- Picnic Point, Washington
- Coordinates: 47°51′37″N 122°17′40″W﻿ / ﻿47.86028°N 122.29444°W
- Country: United States
- State: Washington
- County: Snohomish

Area
- • Total: 10.4 km^{2} (4.01 sq mi)
- • Land: 7.9 km^{2} (3.04 sq mi)
- • Water: 0.18 km^{2} (0.07 sq mi)
- Elevation: 24 m (79 ft)

Population (2020)
- • Total: 9,768
- • Density: 1,240/km^{2} (3,210/sq mi)
- Time zone: Pacific
- Area code: 360

= Picnic Point, Washington =

Picnic Point is a census-designated place (CDP) located in Snohomish County, Washington. As of the 2020 census, Picnic Point had a population of 9,768. It was formerly part of the Picnic Point-North Lynnwood CDP.
==Geography==
Picnic Point is located at coordinates 47°51'37"N 122°17'40"W. The elevation is 79 feet.

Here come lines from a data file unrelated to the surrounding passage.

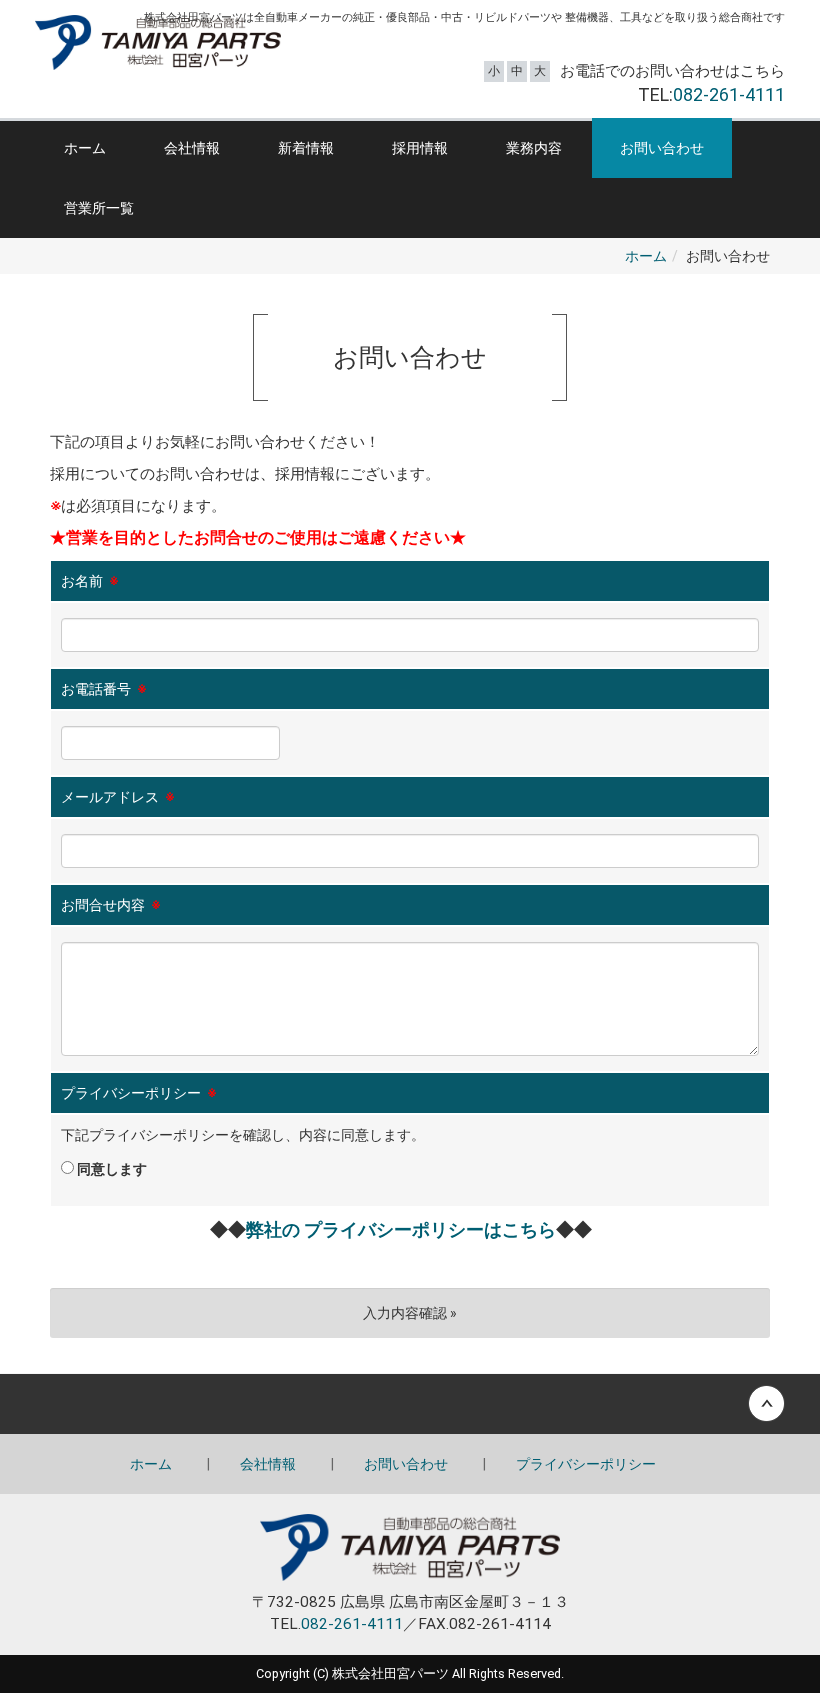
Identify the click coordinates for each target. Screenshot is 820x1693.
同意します (110, 1169)
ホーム (85, 148)
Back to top (410, 1404)
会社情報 (192, 148)
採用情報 (420, 148)
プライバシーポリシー (586, 1464)
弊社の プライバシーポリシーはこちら (401, 1229)
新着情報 (306, 148)
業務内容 (534, 148)
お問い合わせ (662, 148)
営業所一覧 (99, 208)
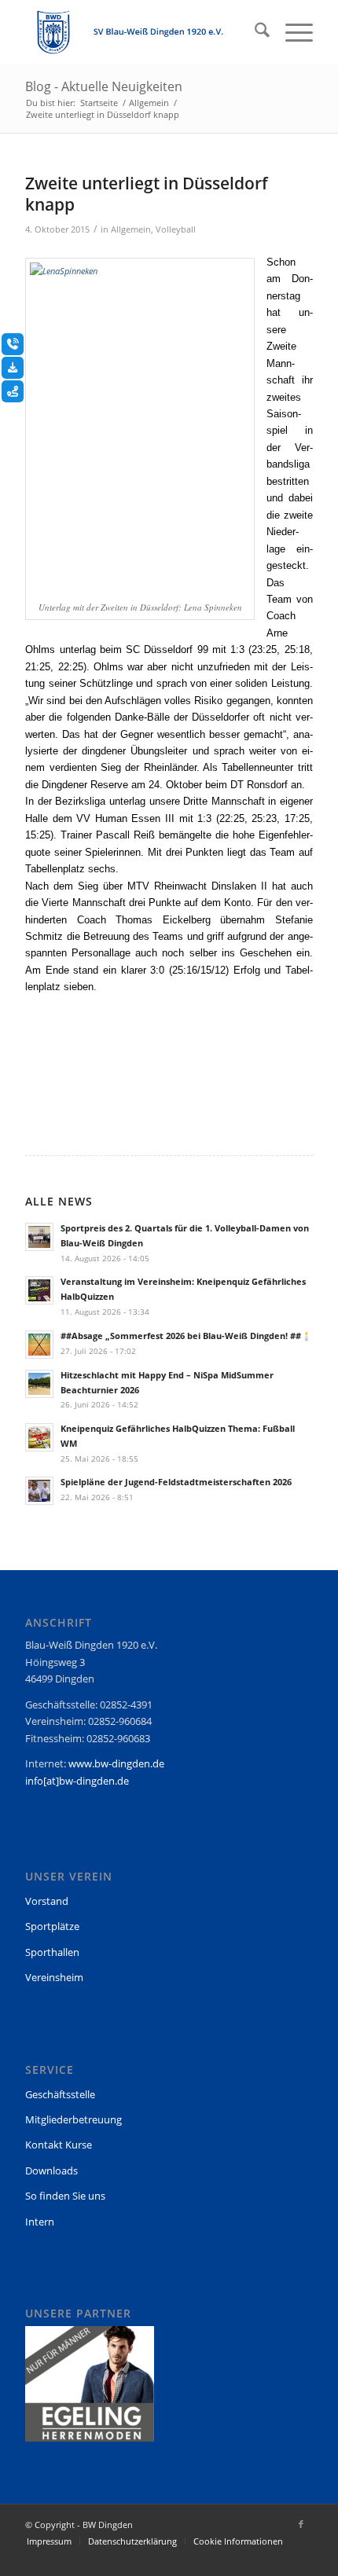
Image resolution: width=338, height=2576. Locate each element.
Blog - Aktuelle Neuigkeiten (103, 86)
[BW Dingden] (140, 32)
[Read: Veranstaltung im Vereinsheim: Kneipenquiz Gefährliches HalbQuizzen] (39, 1290)
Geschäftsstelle (60, 2094)
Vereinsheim (54, 1977)
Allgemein (131, 229)
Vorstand (46, 1901)
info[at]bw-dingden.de (77, 1781)
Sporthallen (52, 1952)
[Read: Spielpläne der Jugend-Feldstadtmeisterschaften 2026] (39, 1491)
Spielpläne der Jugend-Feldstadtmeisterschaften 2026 (176, 1482)
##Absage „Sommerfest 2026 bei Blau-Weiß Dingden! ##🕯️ (186, 1335)
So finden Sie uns (65, 2196)
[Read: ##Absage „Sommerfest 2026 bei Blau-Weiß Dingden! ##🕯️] (39, 1344)
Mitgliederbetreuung (73, 2119)
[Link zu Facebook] (301, 2524)
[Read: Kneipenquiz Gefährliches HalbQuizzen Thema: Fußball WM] (39, 1437)
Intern (39, 2222)
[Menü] (291, 32)
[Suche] (254, 32)
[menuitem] (254, 32)
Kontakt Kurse (58, 2144)
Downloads (51, 2170)
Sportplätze (52, 1926)
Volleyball (176, 229)
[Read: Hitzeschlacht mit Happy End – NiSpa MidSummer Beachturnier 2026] (39, 1384)
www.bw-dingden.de (116, 1763)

Picnic Point Park, located on the Puget Sound coastline, offers access to the beach as well as views of the sound, Whidbey Island, and the Olympic Mountains.

==Demographics==

Picnic Point first appeared as a census designated place in the 2010 U.S. census formed from part of deleted Picnic Point-North Lynnwood CDP.

Historical population
| Census | Pop. | Note | %± |
| 2010 | 8,809 |  | — |
| 2020 | 9,768 |  | 10.9% |
U.S. Decennial Census 2000 2010

===Racial and ethnic composition===

Picnic Point CDP, Washington – Racial and ethnic composition Note: the US Census treats Hispanic/Latino as an ethnic category. This table excludes Latinos from the racial categories and assigns them to a separate category. Hispanics/Latinos may be of any race.
| Race / Ethnicity (NH = Non-Hispanic) | Pop 2010 | Pop 2020 | % 2010 | % 2020 |
|---|---|---|---|---|
| White alone (NH) | 6,417 | 6,309 | 72.85% | 64.59% |
| Black or African American alone (NH) | 205 | 389 | 2.33% | 3.98% |
| Native American or Alaska Native alone (NH) | 76 | 56 | 0.86% | 0.57% |
| Asian alone (NH) | 1,175 | 1,618 | 13.34% | 16.56% |
| Native Hawaiian or Pacific Islander alone (NH) | 27 | 29 | 0.31% | 0.30% |
| Other race alone (NH) | 9 | 51 | 0.10% | 0.52% |
| Mixed race or Multiracial (NH) | 396 | 656 | 4.50% | 6.72% |
| Hispanic or Latino (any race) | 504 | 660 | 5.72% | 6.76% |
| Total | 8,809 | 9,768 | 100.00% | 100.00% |

==Education==
It is a part of the Mukilteo School District.